▶ **TASK**:
Read through the data and report every line in which the word "Choose" occurs.

▶ **RECORDS SUPPLIED**:
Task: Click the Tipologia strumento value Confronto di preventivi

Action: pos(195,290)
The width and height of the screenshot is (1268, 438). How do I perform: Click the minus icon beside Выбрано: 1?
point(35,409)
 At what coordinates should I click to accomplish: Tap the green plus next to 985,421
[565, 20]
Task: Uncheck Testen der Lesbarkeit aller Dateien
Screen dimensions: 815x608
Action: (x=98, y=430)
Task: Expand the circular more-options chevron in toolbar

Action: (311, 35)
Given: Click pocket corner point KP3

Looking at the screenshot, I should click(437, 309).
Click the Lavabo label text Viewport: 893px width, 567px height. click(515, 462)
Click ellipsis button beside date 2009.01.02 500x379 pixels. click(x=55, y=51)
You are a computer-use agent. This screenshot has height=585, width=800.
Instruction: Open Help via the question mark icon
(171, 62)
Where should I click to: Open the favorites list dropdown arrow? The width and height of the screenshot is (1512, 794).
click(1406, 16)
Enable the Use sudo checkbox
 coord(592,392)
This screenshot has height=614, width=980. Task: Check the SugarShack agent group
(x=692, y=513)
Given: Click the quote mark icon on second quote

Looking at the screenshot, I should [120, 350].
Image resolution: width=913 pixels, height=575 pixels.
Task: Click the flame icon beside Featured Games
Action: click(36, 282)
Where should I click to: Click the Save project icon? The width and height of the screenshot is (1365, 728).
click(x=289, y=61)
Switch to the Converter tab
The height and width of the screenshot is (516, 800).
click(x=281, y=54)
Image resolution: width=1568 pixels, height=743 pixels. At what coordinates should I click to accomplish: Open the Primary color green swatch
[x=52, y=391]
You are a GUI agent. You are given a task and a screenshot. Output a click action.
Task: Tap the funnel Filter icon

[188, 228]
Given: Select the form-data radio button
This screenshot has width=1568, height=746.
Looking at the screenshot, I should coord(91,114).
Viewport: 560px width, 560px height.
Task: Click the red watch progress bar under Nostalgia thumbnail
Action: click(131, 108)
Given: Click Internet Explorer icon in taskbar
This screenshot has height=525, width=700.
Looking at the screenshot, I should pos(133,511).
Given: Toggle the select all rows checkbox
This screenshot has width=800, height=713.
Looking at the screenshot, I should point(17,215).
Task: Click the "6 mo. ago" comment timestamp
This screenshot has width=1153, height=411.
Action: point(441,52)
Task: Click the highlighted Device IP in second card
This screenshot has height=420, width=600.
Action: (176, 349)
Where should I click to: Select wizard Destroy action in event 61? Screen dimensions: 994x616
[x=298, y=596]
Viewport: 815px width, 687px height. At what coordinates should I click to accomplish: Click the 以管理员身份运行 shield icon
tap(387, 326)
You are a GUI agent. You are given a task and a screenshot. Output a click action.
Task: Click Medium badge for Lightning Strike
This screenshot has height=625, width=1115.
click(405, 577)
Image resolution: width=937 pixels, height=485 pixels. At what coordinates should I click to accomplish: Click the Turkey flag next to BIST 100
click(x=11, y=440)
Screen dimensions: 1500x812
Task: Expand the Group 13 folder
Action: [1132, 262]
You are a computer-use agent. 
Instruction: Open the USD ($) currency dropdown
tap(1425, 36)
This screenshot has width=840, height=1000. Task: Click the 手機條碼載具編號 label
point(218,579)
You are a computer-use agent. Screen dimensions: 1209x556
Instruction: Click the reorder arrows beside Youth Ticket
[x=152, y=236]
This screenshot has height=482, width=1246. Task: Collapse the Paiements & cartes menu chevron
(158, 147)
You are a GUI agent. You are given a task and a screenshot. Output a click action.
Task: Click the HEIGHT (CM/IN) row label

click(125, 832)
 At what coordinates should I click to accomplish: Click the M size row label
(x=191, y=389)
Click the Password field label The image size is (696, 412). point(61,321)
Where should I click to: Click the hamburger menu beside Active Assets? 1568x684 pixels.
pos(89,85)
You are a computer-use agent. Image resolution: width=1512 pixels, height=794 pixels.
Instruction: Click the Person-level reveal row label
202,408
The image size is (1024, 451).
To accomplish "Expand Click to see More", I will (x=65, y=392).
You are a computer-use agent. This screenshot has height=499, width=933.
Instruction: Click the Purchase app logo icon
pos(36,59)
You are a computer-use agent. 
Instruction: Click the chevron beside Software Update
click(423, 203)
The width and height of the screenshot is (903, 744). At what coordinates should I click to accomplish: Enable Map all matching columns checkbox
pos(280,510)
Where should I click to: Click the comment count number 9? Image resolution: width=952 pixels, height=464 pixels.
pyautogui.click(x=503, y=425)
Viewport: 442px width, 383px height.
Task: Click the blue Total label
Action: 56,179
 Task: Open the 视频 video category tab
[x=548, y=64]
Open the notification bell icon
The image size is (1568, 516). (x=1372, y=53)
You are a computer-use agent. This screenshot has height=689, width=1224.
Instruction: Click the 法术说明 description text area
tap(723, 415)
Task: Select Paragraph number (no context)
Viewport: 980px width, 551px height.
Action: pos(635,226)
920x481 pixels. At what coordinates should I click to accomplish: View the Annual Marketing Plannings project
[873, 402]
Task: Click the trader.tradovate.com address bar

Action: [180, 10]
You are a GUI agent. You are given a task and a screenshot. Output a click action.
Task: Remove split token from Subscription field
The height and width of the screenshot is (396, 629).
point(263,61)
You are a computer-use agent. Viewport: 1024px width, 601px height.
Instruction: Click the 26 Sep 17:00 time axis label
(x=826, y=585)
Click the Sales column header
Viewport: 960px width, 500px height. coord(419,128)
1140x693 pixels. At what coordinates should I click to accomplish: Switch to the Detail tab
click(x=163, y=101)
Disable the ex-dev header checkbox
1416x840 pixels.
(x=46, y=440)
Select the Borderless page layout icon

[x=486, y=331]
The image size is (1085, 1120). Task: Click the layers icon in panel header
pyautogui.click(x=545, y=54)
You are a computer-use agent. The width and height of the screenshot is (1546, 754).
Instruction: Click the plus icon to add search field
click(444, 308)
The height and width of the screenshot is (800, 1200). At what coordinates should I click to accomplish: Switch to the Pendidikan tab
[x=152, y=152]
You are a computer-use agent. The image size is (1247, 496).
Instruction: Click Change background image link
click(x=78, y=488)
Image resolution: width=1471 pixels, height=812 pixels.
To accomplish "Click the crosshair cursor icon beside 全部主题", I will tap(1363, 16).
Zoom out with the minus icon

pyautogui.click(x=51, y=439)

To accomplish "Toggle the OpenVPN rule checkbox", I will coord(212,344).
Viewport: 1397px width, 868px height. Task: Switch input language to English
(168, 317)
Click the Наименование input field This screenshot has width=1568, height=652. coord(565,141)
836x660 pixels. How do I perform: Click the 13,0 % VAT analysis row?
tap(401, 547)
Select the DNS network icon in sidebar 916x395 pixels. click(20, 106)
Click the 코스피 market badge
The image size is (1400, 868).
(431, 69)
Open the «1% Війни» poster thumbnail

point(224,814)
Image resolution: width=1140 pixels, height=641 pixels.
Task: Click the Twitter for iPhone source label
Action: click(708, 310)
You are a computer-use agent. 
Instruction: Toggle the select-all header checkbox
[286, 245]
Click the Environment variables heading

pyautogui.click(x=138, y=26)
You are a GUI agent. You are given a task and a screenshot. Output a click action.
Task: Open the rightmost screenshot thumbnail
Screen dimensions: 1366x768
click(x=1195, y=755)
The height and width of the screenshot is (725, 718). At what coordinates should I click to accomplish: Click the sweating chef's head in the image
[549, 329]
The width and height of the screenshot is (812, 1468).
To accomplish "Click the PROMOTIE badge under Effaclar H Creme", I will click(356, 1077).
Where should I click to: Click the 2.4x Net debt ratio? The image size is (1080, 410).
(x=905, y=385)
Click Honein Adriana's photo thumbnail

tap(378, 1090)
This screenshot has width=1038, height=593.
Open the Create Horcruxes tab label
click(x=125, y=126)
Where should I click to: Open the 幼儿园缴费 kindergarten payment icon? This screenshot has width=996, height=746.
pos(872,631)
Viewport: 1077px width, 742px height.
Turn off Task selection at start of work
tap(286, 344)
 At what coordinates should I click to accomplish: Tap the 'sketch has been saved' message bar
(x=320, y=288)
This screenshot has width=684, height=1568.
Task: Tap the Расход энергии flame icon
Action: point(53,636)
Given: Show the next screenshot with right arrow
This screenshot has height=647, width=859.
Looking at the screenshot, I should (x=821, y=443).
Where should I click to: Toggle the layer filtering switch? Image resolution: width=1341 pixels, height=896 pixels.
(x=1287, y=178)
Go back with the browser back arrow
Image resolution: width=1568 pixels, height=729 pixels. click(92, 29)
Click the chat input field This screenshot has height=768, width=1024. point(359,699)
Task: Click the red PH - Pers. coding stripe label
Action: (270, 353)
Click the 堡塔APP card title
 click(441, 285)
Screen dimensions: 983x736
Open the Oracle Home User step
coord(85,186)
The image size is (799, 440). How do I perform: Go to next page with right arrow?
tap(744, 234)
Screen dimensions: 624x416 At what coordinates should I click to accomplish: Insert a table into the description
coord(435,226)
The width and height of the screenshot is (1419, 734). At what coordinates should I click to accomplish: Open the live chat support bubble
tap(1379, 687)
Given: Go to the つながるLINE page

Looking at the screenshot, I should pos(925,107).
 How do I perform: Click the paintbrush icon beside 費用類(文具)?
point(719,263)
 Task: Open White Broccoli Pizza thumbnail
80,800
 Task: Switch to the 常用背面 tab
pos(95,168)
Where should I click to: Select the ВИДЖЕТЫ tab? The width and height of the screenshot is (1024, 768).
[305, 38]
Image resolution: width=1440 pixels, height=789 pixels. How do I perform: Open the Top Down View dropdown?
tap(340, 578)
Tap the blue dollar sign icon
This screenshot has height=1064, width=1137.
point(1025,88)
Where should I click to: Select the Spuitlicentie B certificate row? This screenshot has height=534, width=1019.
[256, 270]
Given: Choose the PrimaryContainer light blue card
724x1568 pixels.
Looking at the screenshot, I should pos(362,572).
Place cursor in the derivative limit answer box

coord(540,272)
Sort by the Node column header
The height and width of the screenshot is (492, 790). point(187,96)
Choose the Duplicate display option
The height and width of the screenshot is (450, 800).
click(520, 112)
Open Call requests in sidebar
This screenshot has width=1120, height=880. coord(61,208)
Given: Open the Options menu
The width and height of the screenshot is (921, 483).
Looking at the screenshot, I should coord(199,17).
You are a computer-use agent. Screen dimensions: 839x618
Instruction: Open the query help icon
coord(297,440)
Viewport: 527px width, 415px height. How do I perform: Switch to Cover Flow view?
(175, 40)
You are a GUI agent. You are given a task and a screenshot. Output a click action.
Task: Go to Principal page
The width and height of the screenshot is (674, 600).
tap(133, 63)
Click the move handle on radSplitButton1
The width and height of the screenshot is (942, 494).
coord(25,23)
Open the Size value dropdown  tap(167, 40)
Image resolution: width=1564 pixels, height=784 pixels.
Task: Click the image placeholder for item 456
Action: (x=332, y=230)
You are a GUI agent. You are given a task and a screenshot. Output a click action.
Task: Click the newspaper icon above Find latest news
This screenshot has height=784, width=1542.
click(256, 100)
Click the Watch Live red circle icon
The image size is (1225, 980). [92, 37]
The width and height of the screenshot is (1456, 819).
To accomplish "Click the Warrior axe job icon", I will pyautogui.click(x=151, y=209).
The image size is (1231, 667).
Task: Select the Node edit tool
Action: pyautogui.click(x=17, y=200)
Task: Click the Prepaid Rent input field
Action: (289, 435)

▶ **ANSWER FOR THIS EXERCISE**:
Given: Choose the PrimaryContainer light blue card
Choose the Duplicate display option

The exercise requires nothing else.